Mulligan tosses Stephen his "Latin quarter hat" as the young
men prepare to begin their day outside the tower, and in Proteus
Stephen, reminiscing about his time in Paris, thinks of the
counter-cultural poses that both he and Mulligan are striking
in the world: "My Latin quarter hat. God, we simply must dress
the character." (Haines too
dresses informally in a "soft grey hat.")

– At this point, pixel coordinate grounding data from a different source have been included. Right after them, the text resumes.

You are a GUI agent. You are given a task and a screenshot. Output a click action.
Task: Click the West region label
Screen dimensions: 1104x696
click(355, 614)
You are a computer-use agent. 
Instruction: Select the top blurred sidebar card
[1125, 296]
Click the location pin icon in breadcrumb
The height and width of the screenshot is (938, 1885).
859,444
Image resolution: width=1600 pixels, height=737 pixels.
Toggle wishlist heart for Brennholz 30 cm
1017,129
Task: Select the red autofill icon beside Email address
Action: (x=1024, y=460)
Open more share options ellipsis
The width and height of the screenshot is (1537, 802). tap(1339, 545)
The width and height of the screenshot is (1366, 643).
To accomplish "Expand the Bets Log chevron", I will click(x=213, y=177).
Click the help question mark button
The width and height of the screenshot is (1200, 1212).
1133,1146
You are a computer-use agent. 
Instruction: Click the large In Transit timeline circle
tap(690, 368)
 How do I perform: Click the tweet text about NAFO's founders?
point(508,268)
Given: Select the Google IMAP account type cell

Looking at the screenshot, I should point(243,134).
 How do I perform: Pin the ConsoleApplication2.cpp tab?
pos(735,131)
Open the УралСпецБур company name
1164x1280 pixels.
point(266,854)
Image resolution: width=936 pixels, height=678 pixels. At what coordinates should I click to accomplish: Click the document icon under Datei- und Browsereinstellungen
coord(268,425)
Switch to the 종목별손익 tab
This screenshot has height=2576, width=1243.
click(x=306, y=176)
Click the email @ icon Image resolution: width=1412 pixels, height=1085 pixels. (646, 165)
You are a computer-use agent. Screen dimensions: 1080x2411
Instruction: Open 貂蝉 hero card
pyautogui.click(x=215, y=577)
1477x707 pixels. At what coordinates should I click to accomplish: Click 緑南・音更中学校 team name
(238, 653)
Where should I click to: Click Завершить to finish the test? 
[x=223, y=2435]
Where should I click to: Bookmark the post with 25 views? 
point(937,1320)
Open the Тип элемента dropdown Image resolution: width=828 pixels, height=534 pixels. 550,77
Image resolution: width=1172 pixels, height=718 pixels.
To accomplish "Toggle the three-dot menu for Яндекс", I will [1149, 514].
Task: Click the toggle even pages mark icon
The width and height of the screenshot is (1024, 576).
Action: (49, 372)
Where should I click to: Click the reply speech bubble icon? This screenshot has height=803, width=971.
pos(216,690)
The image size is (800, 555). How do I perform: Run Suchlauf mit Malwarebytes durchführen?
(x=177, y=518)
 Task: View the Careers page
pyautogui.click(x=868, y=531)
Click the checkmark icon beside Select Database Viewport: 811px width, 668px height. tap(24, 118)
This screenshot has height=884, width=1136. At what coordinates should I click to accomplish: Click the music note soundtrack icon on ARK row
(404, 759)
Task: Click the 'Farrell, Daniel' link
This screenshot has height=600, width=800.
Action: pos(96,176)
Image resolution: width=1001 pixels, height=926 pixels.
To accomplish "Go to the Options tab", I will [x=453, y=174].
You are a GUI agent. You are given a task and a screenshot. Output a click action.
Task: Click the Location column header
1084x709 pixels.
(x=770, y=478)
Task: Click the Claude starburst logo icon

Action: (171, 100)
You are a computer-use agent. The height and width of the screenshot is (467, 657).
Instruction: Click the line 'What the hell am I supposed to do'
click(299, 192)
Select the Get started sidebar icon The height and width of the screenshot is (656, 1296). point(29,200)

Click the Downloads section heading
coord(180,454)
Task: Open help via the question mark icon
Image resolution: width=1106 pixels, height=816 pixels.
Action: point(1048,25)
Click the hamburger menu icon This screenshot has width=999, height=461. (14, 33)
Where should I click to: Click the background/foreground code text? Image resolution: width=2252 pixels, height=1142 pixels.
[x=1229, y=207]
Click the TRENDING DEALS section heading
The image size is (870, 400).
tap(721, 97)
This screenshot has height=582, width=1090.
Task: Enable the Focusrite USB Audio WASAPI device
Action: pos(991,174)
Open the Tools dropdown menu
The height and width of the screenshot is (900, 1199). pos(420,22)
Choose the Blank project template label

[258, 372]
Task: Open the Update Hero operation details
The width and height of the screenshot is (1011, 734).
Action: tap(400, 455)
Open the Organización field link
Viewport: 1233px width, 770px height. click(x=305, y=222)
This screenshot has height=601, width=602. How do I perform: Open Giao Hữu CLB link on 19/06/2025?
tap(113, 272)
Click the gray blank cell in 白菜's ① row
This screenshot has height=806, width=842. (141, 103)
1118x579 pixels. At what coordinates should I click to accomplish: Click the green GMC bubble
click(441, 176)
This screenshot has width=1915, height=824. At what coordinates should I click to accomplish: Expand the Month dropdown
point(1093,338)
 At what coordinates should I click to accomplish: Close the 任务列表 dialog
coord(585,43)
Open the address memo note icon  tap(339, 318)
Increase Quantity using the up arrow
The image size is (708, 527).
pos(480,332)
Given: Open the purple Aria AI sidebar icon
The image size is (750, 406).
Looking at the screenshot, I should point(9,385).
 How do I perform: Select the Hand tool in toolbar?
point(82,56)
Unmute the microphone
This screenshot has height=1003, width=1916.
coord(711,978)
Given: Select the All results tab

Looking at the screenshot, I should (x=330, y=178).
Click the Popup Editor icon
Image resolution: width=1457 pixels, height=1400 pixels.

Gifford describes Stephen's hat as “A soft or slouch hat
associated with the art and student worlds of the Latin
Quarter in Paris, as against the 'hard' hats (bowlers or
derbies) then fashionable in Dublin.” In December 1902 Joyce
mailed a Parisian photo-postcard of himself posing in such a
hat to his friend J. F. Byrne.
The look contrasts sharply with most of the headgear that one
would have seen on Dublin streets.
In Proteus Stephen thinks of this bohemian topper
as "my Hamlet hat." But its resemblance to
certain clerical chapeaux causes some people to refer to
Stephen as a clergyman. Early in Oxen of the Sun he
is described as having the "mien of a frere,"
and near the end of the chapter someone says or thinks, “Jay,
look at the drunken minister coming out of the maternity
hospal! Benedicat vos omnipotens Deus, Pater et
Filius.” Shortly later, he is called "Parson
Steve." At the beginning of the next chapter, Circe,
two British soldiers call out derisively to him as "parson."